Il est vrai qu’aujourd’hui, Myspace est devenu une plate-forme incontournable pour chaque artiste qui veut exposer son talent. Cependant, il n’a pas le monopole, nous avons été repéré sur « Nomajormusik.com », un site où ce sont les internautes qui produisent les artistes. Myspace est plutôt une vitrine pour les artistes. C’est un outil très efficace pour se constituer un réseau, découvrir de nouveaux groupes. Mais d’autres plates-formes d'écoute sur internet comme Facebook ou encore Skyblog sont aussi importantes, ces réseaux existes autant s’en servir ! L’avantage avec Myspace, c'est que ce site s'adresse à un public plus âgé que nos fans et plus professionnel aussi. Car c’est vrai que nous avons aussi la chance d’avoir un fan-club qui s’est monté grâce à la volonté de quelques amoureux d’EKINOX.
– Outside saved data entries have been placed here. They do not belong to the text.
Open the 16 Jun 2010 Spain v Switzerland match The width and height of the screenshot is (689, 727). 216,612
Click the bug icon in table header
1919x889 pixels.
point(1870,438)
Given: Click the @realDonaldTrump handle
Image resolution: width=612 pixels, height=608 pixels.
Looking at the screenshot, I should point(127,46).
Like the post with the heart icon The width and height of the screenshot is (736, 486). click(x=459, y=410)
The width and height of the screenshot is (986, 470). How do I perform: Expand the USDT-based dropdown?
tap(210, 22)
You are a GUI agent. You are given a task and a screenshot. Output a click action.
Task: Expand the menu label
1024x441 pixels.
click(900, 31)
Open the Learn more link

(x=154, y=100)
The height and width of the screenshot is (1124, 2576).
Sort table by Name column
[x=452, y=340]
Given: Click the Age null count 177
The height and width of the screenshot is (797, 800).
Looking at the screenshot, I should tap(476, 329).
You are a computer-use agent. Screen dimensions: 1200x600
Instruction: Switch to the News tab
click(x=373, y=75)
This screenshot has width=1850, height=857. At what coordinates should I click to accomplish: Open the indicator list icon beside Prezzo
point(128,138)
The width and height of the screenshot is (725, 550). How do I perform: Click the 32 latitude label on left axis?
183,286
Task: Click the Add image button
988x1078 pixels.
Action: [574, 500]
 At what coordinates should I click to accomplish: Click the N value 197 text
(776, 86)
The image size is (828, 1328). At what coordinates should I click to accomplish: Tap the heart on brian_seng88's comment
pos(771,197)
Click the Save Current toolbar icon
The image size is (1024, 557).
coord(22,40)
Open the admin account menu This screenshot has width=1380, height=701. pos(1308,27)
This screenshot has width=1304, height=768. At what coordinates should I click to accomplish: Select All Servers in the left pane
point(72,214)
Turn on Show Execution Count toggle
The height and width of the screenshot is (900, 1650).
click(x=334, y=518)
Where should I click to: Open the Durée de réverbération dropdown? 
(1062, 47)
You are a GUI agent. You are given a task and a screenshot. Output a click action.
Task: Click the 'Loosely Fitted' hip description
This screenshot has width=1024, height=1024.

Quel est le dernier disque de musique française et étrangère que vous avez écouté ? Qu’en avez-vous pensé ?

Le dernier disque de musique française que nous avons découvert. Je dirais que ça remonte à  trop loin ! Pour ce qui est de la musique étrangère, c'est Shakaponk. C'est un groupe montant de rock sui mélange le punk, le rock californien et l'électro avec quelques rifs de guitare founky. Le tout s'accompagne de champ anglais et espagnol. Un  groupe assez original !

Quels sont vos projets dans les mois à venir ?

Faire deux concerts par mois minimum. Promouvoir notre album et travailler nos live. Et peut être, si le premier album marche bien, se lancer dans l’écriture d’un second opus.

Dans vos rêves les plus fous, avec quels groupes aimeriez-vous partager une scène?

Le rêve serait de jouer avec SUM 41, Rise Against ou Story of the Year. Ce sont les groupes qui nous ont le plus influencé et jouer avec ses pairs ça doit être quelque chose !

Des anecdotes live ou studio à nous faire partager ?

Yann, le deuxième guitariste, a fait une chute mémorable à la fin d’un concert lors de la fête de la musique il y a deux ans.

Je vous laisse le mot de fin...

Exposer et dévoiler notre état d’esprit aux lecteurs qui ne nous connaissent pas, c’est aussi et surtout le but ! Merci à vous pour cette interview.